▶ [What this task involves] Your copy should hold exactly the lines from the one containing "The height and" through the last line of the entries, and no pictures.

__________________________________________________

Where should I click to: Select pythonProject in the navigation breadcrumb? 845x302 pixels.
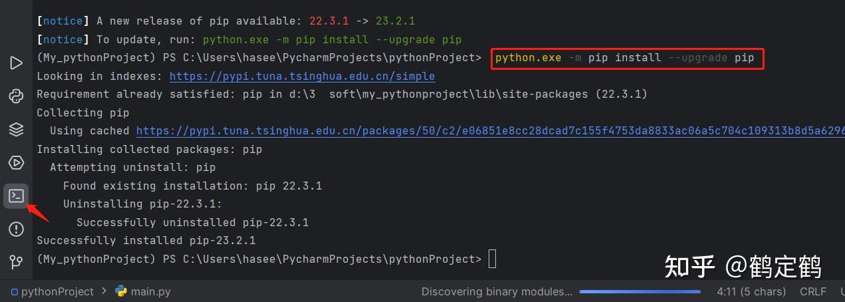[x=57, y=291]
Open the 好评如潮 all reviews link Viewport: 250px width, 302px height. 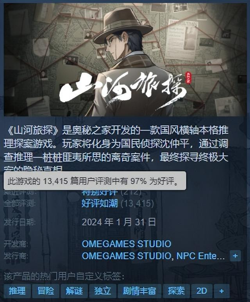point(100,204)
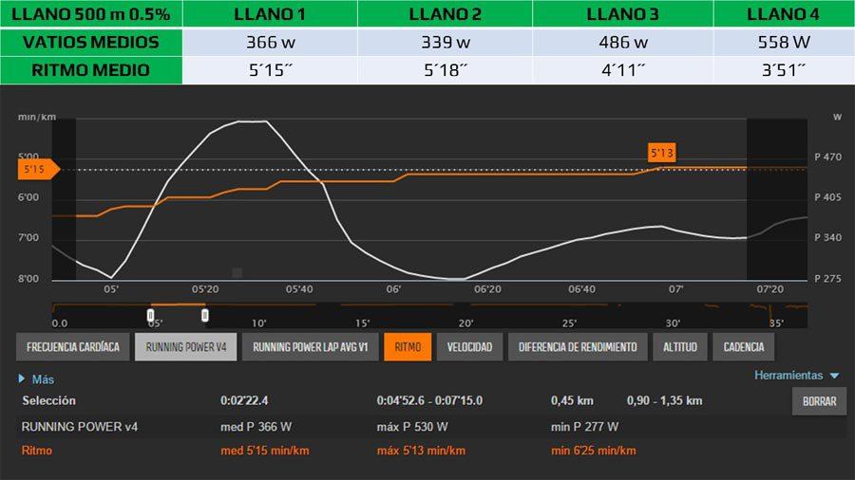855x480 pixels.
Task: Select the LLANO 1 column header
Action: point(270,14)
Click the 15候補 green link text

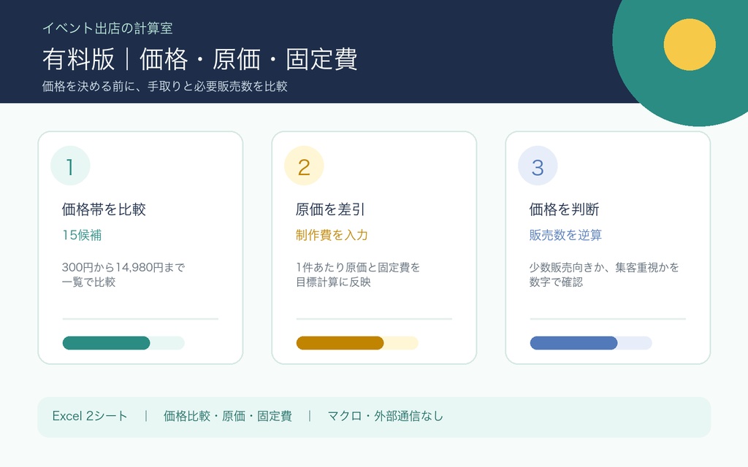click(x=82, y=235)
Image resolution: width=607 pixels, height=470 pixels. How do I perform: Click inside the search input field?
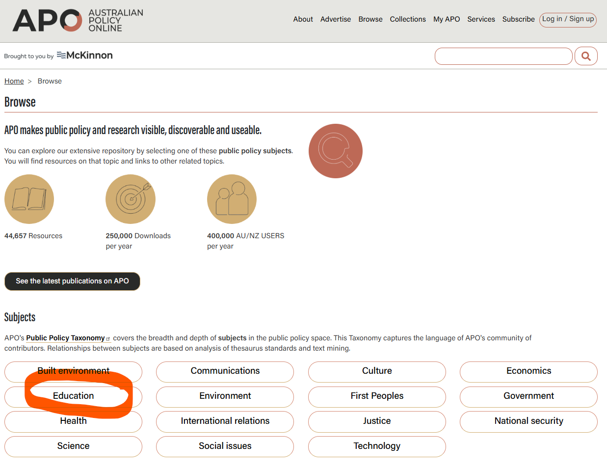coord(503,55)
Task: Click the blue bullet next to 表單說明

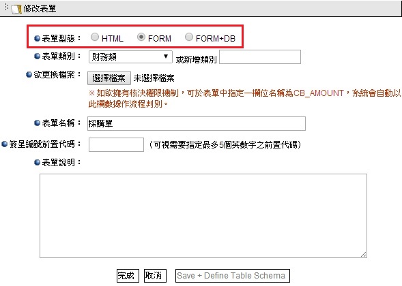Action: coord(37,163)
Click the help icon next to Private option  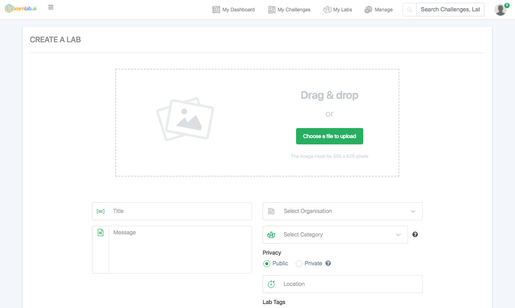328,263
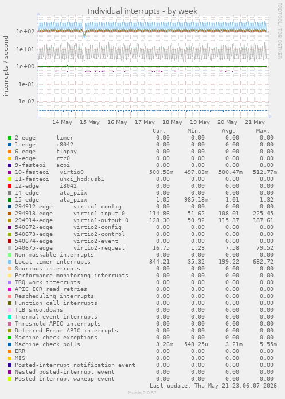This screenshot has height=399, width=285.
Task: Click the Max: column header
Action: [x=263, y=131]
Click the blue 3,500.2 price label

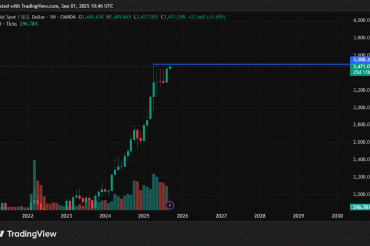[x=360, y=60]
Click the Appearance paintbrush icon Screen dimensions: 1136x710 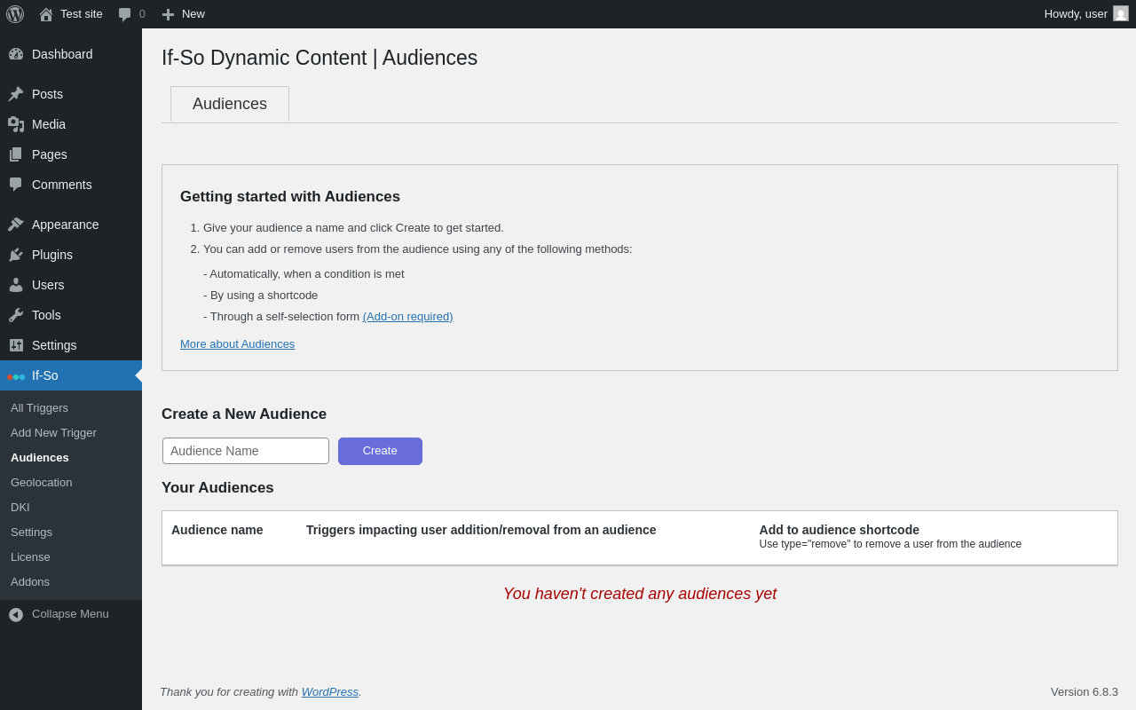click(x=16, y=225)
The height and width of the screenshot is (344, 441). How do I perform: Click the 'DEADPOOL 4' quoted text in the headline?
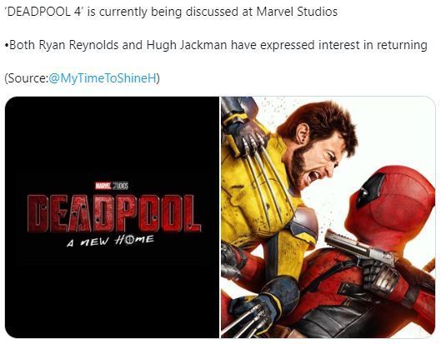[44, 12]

__________________________________________________

▶ [Answer area]
The height and width of the screenshot is (344, 441). How do I perform: Click the 'DEADPOOL 4' quoted text in the headline?
[44, 12]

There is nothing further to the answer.